From: Brian Foster <bfoster@redhat.com>
To: Dave Chinner <david@fromorbit.com>
Cc: linux-xfs@vger.kernel.org
Subject: Re: [PATCH RFC 2/4] xfs: defer agfl block frees when dfops is available
Date: Fri, 8 Dec 2017 09:16:30 -0500 [thread overview]
Message-ID: <20171208141629.GB55826@bfoster.bfoster> (raw)
In-Reply-To: <20171207224126.GJ4094@dastard>
On Fri, Dec 08, 2017 at 09:41:26AM +1100, Dave Chinner wrote:
> On Thu, Dec 07, 2017 at 01:58:08PM -0500, Brian Foster wrote:
> > The AGFL fixup code executes before every block allocation/free and
> > rectifies the AGFL based on the current, dynamic allocation
> > requirements of the fs. The AGFL must hold a minimum number of
> > blocks to satisfy a worst case split of the free space btrees caused
> > by the impending allocation operation. The AGFL is also updated to
> > maintain the implicit requirement for a minimum number of free slots
> > to satisfy a worst case join of the free space btrees.
> >
> > Since the AGFL caches individual blocks, AGFL reduction typically
> > involves multiple, single block frees. We've had reports of
> > transaction overrun problems during certain workloads that boil down
> > to AGFL reduction freeing multiple blocks and consuming more space
> > in the log than was reserved for the transaction.
> >
> > Since the objective of freeing AGFL blocks is to ensure free AGFL
> > free slots are available for the upcoming allocation, one way to
> > address this problem is to release surplus blocks from the AGFL
> > immediately but defer the free of those blocks (similar to how
> > file-mapped blocks are unmapped from the file in one transaction and
> > freed via a deferred operation) until the transaction is rolled.
> > This turns AGFL reduction into an operation with predictable log
> > reservation consumption.
> >
> > Add the capability to defer AGFL block frees when a deferred ops
> > list is handed to the AGFL fixup code.

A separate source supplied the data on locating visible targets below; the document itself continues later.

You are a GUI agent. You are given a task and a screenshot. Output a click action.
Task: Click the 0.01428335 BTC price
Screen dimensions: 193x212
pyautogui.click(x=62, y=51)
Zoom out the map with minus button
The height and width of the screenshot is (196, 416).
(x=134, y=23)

Deferring AGFL frees is a
> > conditional behavior based on whether the caller has populated the
> > new dfops field of the xfs_alloc_arg structure. A bit of
> > customization is required to handle deferred completion processing
> > because AGFL blocks are accounted against a separate reservation
> > pool and AGFL are not inserted into the extent busy list when freed
> > (they are inserted when used and released back to the AGFL). Reuse
> > the majority of the existing deferred extent free infrastructure and
> > customize it appropriately to handle AGFL blocks.
>
> Ok, so it uses the EFI/EFD to make sure that the block freeing is
> logged and replayed. So my question is:
>
> > +/*
> > + * AGFL blocks are accounted differently in the reserve pools and are not
> > + * inserted into the busy extent list.
> > + */
> > +STATIC int
> > +xfs_agfl_free_finish_item(
> > + struct xfs_trans *tp,
> > + struct xfs_defer_ops *dop,
> > + struct list_head *item,
> > + void *done_item,
> > + void **state)
> > +{
>
> How does this function get called by log recovery when processing
> the EFI as there is no flag in the EFI that says this was a AGFL
> block?
>
It doesn't...
> That said, I haven't traced through whether this matters or not,
> but I suspect it does because freelist frees use XFS_AG_RESV_AGFL
> and that avoids accounting the free to the superblock counters
> because the block is already accounted as free space....
>
I don't think it does matter. I actually tested log recovery precisely
for this question, to see whether the traditional EFI recovery path
would disrupt accounting or anything and I didn't reproduce any problems
(well, except for that rmap record cleanup failure thing).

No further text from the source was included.